The service’s principal strategic competitor, the People’s Liberation Army Navy (PLAN), is projected to reach a battle force of 395 ships by the end of this year, roughly 100 more than the U.S. Navy. This expansion is the result of 15 years of heightened shipbuilding and procurement, with the PLAN expected to reach and is on 435 ships by 2030. In contrast, the U.S. Navy’s battle force has sat below 300 ships since 2003, and is no larger than it was at that time.

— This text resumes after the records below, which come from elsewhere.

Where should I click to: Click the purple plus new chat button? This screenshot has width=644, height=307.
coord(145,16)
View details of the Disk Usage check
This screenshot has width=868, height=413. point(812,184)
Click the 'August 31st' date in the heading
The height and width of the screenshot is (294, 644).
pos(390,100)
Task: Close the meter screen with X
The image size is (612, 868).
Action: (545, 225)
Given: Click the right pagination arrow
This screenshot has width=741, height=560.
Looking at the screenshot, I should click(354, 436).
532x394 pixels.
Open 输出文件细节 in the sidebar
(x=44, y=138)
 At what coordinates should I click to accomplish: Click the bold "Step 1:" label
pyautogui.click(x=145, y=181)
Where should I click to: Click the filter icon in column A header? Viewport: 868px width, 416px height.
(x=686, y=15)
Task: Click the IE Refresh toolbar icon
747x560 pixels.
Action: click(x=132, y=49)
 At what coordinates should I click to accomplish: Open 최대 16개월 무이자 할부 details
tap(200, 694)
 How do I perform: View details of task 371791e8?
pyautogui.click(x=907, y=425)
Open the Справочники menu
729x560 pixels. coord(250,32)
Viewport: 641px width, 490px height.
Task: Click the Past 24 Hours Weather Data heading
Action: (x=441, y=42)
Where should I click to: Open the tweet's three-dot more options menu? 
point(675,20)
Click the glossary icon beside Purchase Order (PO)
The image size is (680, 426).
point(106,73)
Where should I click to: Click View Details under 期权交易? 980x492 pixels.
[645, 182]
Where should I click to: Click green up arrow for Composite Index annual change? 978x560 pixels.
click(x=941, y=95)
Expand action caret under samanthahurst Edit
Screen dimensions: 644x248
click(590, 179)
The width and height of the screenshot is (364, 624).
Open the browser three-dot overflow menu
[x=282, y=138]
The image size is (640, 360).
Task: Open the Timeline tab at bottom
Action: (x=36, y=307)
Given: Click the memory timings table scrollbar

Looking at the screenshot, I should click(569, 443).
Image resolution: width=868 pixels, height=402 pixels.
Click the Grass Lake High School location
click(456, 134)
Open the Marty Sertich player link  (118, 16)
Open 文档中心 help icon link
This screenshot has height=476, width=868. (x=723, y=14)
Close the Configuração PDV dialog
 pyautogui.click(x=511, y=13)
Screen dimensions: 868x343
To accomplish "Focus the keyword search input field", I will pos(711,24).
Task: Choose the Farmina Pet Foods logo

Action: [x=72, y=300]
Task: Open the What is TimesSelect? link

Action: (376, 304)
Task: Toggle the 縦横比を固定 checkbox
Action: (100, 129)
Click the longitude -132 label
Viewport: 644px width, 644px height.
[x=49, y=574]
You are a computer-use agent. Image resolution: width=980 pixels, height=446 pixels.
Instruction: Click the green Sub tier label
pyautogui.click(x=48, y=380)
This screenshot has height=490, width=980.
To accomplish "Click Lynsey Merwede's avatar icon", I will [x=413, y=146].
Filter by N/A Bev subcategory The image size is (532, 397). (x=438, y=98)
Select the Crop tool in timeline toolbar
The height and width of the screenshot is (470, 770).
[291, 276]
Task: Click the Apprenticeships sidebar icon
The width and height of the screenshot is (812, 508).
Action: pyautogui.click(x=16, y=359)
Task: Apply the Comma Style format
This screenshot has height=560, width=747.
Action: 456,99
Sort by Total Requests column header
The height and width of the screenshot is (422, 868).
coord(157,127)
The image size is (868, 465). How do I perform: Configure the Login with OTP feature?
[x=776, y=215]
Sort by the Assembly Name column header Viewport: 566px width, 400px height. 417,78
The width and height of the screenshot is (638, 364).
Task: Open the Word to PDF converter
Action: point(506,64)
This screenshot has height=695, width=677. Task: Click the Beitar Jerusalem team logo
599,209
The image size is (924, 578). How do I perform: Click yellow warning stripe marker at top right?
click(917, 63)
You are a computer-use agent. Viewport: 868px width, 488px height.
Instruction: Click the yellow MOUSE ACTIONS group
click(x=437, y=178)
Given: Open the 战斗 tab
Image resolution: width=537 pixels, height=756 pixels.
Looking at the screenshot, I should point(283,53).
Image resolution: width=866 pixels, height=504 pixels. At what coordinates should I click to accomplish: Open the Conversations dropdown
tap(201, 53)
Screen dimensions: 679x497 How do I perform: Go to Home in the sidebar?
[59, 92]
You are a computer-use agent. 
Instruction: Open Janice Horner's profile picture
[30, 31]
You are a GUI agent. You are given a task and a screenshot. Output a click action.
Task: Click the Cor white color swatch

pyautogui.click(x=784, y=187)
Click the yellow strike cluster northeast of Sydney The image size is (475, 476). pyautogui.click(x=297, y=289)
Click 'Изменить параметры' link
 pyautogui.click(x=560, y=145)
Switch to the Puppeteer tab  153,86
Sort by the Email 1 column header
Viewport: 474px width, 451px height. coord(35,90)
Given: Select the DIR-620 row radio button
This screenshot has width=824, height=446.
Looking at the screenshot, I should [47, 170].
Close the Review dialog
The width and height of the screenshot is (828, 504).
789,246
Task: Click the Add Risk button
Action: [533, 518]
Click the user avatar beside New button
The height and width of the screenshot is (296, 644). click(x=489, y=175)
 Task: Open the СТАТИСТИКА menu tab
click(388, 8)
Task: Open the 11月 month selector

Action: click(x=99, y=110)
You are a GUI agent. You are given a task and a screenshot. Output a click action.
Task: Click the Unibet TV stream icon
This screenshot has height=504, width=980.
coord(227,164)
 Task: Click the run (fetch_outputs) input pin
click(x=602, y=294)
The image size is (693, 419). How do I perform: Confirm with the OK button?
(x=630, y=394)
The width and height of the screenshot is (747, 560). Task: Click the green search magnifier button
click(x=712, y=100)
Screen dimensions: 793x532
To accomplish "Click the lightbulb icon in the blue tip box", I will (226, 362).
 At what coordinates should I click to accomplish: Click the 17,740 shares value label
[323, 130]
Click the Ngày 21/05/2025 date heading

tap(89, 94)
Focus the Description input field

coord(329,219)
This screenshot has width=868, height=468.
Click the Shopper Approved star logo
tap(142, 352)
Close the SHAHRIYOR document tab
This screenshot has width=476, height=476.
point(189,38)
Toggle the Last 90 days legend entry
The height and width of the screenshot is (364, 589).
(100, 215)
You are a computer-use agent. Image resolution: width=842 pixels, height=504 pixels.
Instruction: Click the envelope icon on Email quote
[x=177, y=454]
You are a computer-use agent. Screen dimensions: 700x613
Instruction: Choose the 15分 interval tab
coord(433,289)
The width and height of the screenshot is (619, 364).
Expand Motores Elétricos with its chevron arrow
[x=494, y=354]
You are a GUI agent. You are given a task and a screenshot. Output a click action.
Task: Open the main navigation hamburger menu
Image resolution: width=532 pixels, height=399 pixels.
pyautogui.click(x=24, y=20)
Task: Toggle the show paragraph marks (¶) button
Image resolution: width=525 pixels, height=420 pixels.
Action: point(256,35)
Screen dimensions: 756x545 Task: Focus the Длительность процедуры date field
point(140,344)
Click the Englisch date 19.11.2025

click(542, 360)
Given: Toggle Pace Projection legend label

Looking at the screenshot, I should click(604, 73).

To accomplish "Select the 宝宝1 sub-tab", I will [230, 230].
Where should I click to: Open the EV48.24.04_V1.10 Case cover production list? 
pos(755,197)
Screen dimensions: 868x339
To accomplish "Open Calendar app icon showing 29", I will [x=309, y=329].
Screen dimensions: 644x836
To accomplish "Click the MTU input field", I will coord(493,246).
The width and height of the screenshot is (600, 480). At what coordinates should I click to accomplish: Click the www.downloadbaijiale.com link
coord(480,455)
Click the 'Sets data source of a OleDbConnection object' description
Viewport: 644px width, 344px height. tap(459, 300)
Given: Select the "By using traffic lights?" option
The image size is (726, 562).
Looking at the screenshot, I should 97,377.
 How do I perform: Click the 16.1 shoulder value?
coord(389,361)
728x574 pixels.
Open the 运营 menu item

Despite a 2016 Congressional mandate for a 355-ship fleet and the Navy’s own, higher target of 381 ships set in 2023, the service has failed to raise production rates enough to make progress towards either goal. At 296 ships today, the Navy is roughly 25 ships below the trajectory needed to reach the 355-ship benchmark by 2034.
The Navy’s fleet stagnation is not a problem that can be magically solved with higher shipbuilding appropriations. The fleet’s size has continued to stagnate despite a general trend of increasing inflation-adjusted appropriations over the past decade.
For the Navy to be able to credibly convert greater shipbuilding resources into credible, on-schedule progress toward either of its battle force targets, it needs to improve the incentives it sets for a hollowed-out U.S. maritime industry. Improving the service’s procurement, design and construction, and fleet composition choices are essential for this reset.
Crippling Delays
The status quo in U.S. naval design and construction is unsustainable. In April 2024, the Navy’s 45-Day Shipbuilding Review found that most major ship construction program for the service was facing delays of a year or more. Even the Columbia ballistic missile submarine class, the Navy’s top acquisition priority since 2013, was projected to be delayed by a year to sixteen months.
Several factors contribute to the Navy’s procurement woes: fixed yet ever-changing force-level goals, faulty design and construction methods, and misplaced fleet design priorities. Congressional Research Service naval analyst Ronald O’Rourke argued that, taken together, these issues have produced challenges more severe than any point since the Navy’s post-Vietnam nadir in the 1970s. While workforce shortages in shipbuilding are well recognized, deeper problems in how the Navy buys, designs, and builds ships remain less appreciated.
Procurement Certainty
Currently, the Navy plans its acquisitions based on annual five-year and thirty-year shipbuilding plans issued with each budget request. These plans set construction targets for ships of various classes to reach a specific fleet size and force balances by their designated timelines.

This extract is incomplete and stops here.